“Just go get some itching cream” stated the nurse as she headed for the door. The patient sits there, stunned, thinking “Now what?”
What you just read is a conversation relayed to me on regular basis by women trying to sound calm after placing a call to The IBC Network Foundation. Usually they have never heard of Inflammatory Breast Cancer, IBC, until they find The IBC Network Foundation site in their internet searches on what to do for an “itching” breast. The reactions to the information are as varied as the women who read about IBC which is touted as one of the most fatal forms of breast cancer. Even the most informed women rarely have heard of IBC prior to their first symptoms or their own personal diagnosis. Most have never heard of a breast cancer that does not have a lump, is not commonly picked up on a mammogram, can strike women under 40, and does not have any means for early detection. If this is a woman’s first time to do an internet search while seeking relief from an itching breast, the facts on IBC can be motivating to set an examination as soon as possible. However others are often really confused, conflicted and bewildered as to what should be the next step. They may be the ones who noted some changes in only one breast and got a mammogram followed by limited or unsatisfactory results. Do they push for more tests? And if so, what tests? Or should they just give their bodies time to resolve the problem? For many years we have talked about the importance of monthly self-exams and mammograms. As important as those good breast health practices are, IBC does not present the same symptoms for detection of traditional breast cancer.
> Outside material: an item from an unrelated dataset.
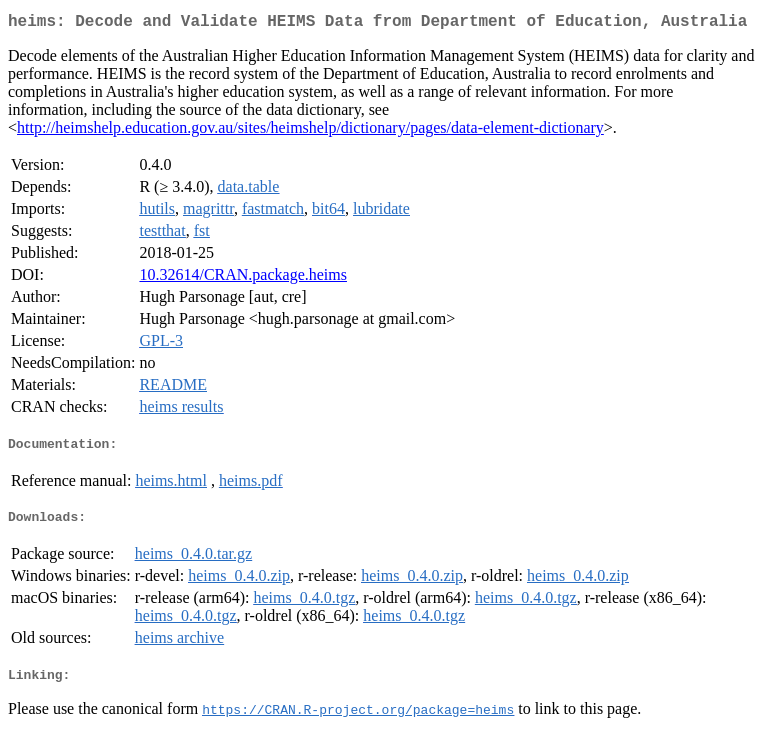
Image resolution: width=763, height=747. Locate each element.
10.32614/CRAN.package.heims (243, 278)
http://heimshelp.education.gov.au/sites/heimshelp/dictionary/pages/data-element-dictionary (310, 131)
I was inspired to write this today after speaking to a woman in Atlanta, Georgia. She has not been seen by a breast specialist. Her family practice doctor referred her for a mammogram due to her complaint that only one of her breasts was swollen and itching. Normally a size D, one breast was now too large to fit in her bra, and she had a small silvered patch that itched all the time. After the mammogram, the nursed relayed the all clear sign, and she was sending the patient on her way. The doctor never laid eyes on her or her breasts in the flesh, only via a mammogram scan. My caller told me she was sitting there, stunned, and was told, “Just go get some itching cream” as the nurse was heading for the door. The patient stopped her, “What about IBC? What about Inflammatory Breast Cancer?” The nurse looked at her blankly and said, “What is that?”
Please talk to your doctors, nurses, friends and family about IBC. Yes, there are many wonderful medical caregivers who are very informed about this disease; however just as the general population is not well educated on Inflammatory Breast Cancer, many in the medical community are not as well versed as they could be. Together we can change that. We need to talk about IBC.